Calcio, altri sport e scommesse spiegate con i numeri

Guide alle scommesse

Come leggere la schedina

La schedina, cartacea o nello storico del conto, è l'unico documento che definisce il contratto fra giocatore e operatore. Quando la giocata è accettata, valgono i dati stampati lì: non la quota vista sul palinsesto, non lo screenshot, non il ricordo.

A cura della redazione··2 min di lettura
Come leggere la schedina
Come leggere la schedina

Le informazioni sono sempre le stesse, in un ordine che cambia poco da un operatore all'altro.

I campi, uno per uno

L'identificativo della giocata è il codice con cui l'assistenza ritrova il biglietto: è il primo dato da citare in qualsiasi reclamo. Accanto compaiono data e ora di accettazione, che stabiliscono il momento in cui il prezzo si è bloccato.
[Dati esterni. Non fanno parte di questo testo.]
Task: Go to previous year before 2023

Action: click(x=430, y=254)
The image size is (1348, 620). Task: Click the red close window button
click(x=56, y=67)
Segue l'elenco delle selezioni. Ogni riga riporta l'evento, il mercato, cioè che cosa si sta giocando, la selezione scelta e la quota di quella singola selezione. Se le righe sono più di una, il biglietto è una multipla o un sistema, e il tipo di giocata è indicato appena sotto.
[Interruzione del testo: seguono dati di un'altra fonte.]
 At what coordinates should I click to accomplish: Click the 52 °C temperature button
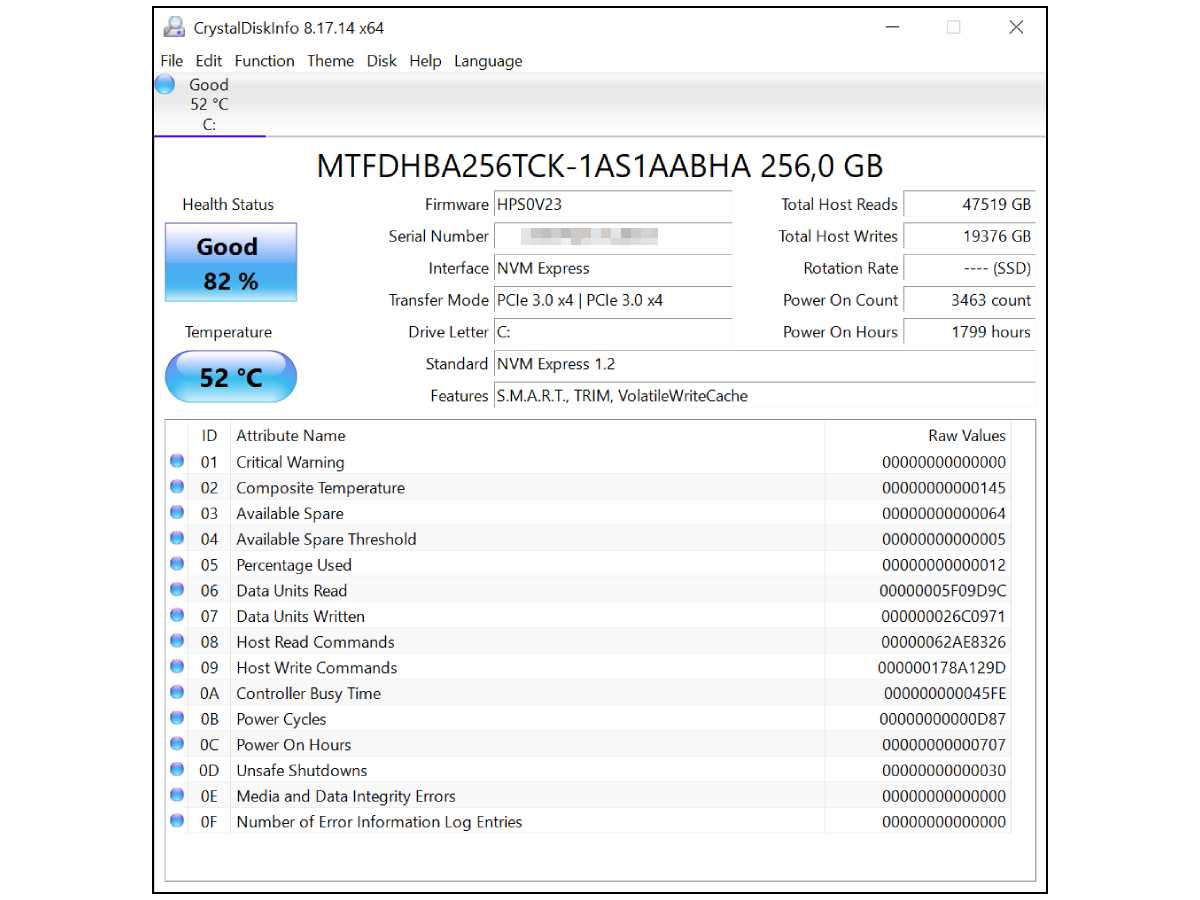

Chiudono il biglietto tre numeri: la quota totale, l'importo giocato e il rientro potenziale, a volte chiamato vincita potenziale o rientro lordo.
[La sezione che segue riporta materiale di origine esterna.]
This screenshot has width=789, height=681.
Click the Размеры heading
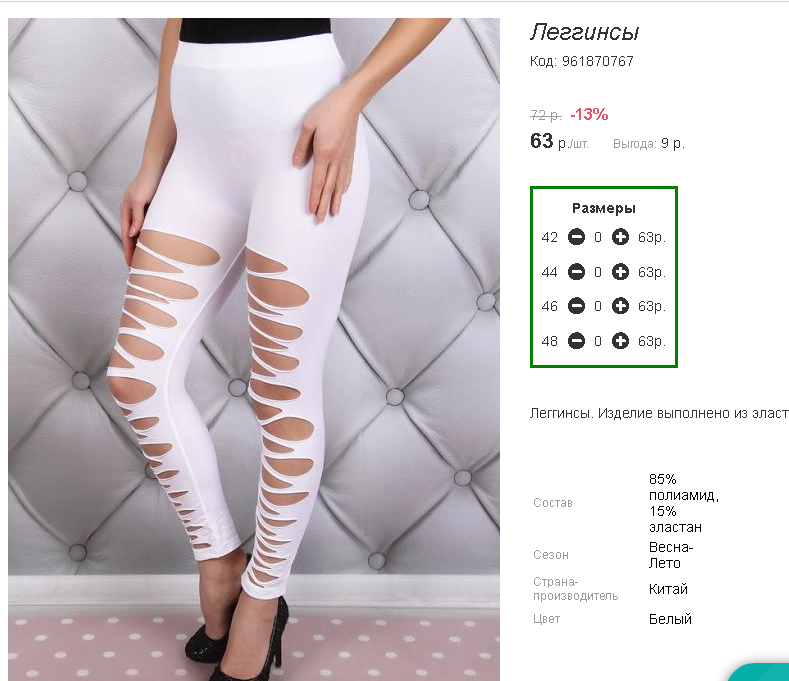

I due numeri che vengono confusi

Il rientro potenziale comprende sempre la somma giocata. Il guadagno è la differenza fra rientro e importo: dieci euro a quota 2,50 danno un rientro di 25 euro e un guadagno di 15.

È l'errore più diffuso nella lettura della schedina, e diventa costoso nel momento in cui si fanno i conti su più giocate: sommare i rientri lordi e confrontarli con le puntate porta a stime del proprio andamento completamente sbagliate. Un modo semplice per tenere il conto giusto è annotare due sole colonne, importo giocato e rientro effettivo: la differenza fra le somme delle due colonne è il risultato reale del periodo.

Il controllo dopo la partita

A gara conclusa la schedina cambia stato: vincente, perdente, annullata o rimborsata. Se il biglietto risulta liquidato, l'importo accreditato deve coincidere con il rientro indicato, salvo selezioni annullate che abbassano la quota totale.

Se i due numeri non coincidono e nessuna selezione è stata annullata, conviene aprire un reclamo subito, citando l'identificativo della giocata. Lo storico del conto conserva i biglietti per il periodo indicato nel regolamento, ma una copia personale, anche solo una fotografia, costa pochi secondi.

Vale anche il controllo inverso, più noioso e più utile: verificare che la selezione sulla schedina sia davvero quella che si voleva giocare. Mercati con nomi simili, per esempio il risultato finale e il risultato al novantesimo con handicap, si scambiano con una certa facilità.